Eunice Kalimbira’s hospital in Malawi has no water supply for days, and due to this obstetricians, cannot wash the blood after helping pregnant women give birth. They are using the mattress as sanitary napkins, and sanitizer is more valuable than blood.
All the midwives in the hospitals apply sanitizer on the hands, thinking that they could prevent the mother and child from getting infected. Ms. Kalimbira, who works at Ntchisi District Hospital in central Malawi, is one of those workers who choose to do this every day.
Millions of workers in Malawi are running without water supply and need sanitizers more than ever. According to the WaterAid foundation, one out of four healthcare workers do not have access to a clean water site, and one out of three has no place to wash their hands after the delivery. Another shocking thing is that one out of ten lack clean toilets and sanitary products.
Malawi is one of the world’s poorest countries that do not have clean drinking water with proper water facilities for anything. And the pandemic has put the risk on workers who have to wash their hands regularly to avoid infections.

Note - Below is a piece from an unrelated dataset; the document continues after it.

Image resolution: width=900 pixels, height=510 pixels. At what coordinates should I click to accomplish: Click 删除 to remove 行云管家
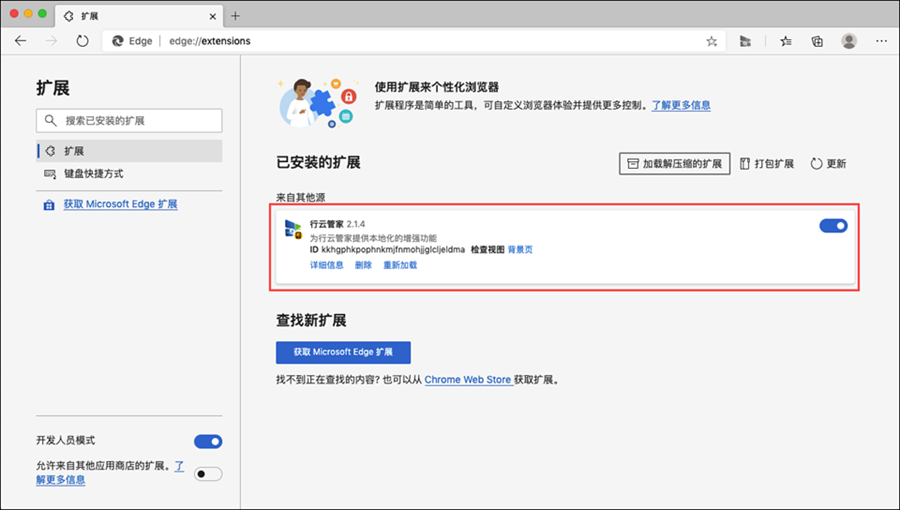pyautogui.click(x=363, y=265)
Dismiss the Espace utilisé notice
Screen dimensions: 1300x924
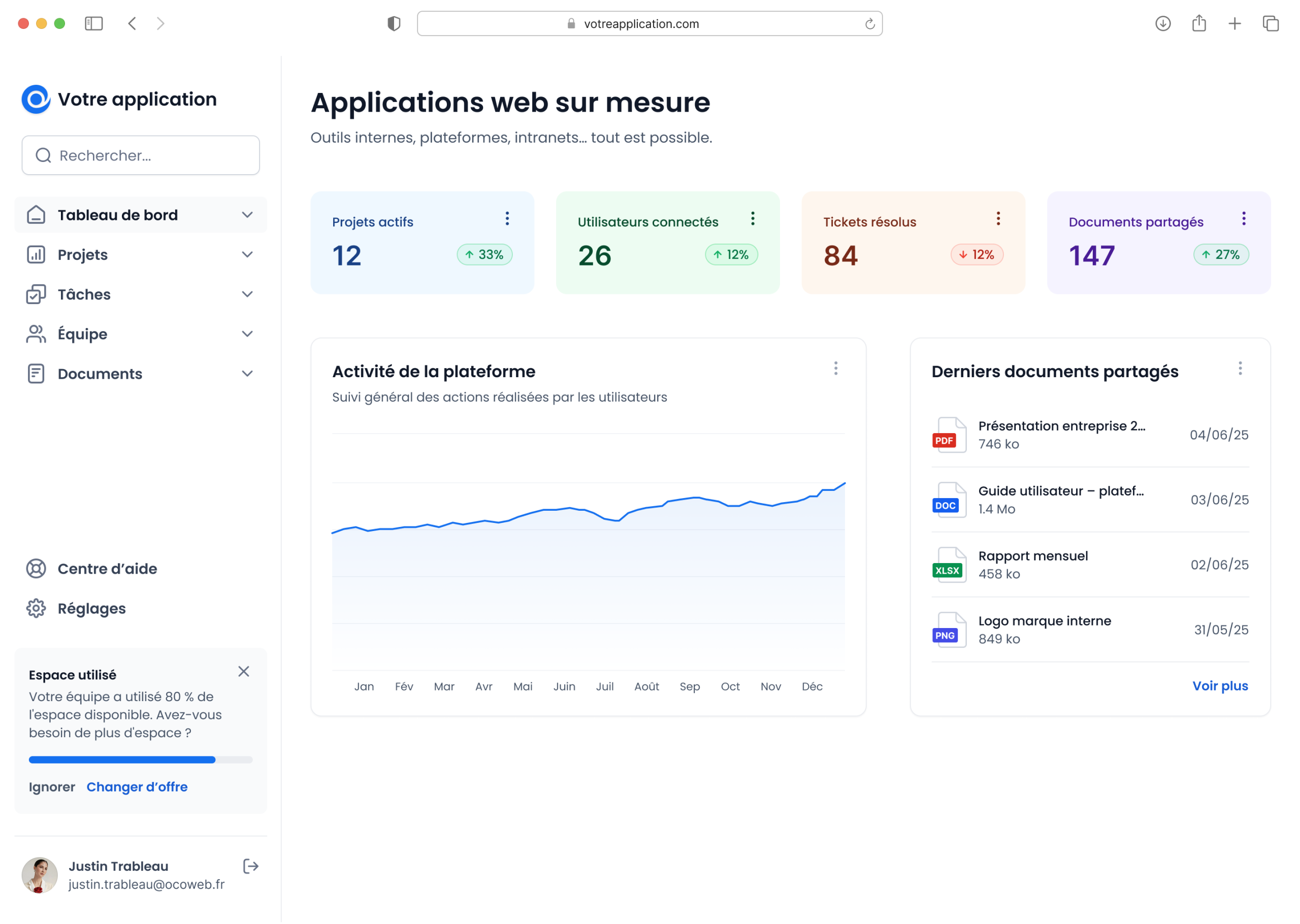[x=244, y=671]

Sanitizers and washing hands is the need of the hour but, in a country like Malawi risk of infections is more than in other countries. “We need thorough hand washing in our line of duty,” Eunice said. “With no water, we can’t wash our hands. At the moment, we use the hand sanitisers but at some point, you still need water, especially where you have to get rid of blood.”
She is a health worker and says that the risk is partially less, due to more usage of sanitizers, but water is a basic necessity.
“Instead of patients getting help from this clinic, they are getting infections. Simply because we have no running water,” she said.
Millions of mothers and children die globally due to new infections and a lack of soap and water. Using soap and water can prevent getting infection easily and is more effective than sanitizers.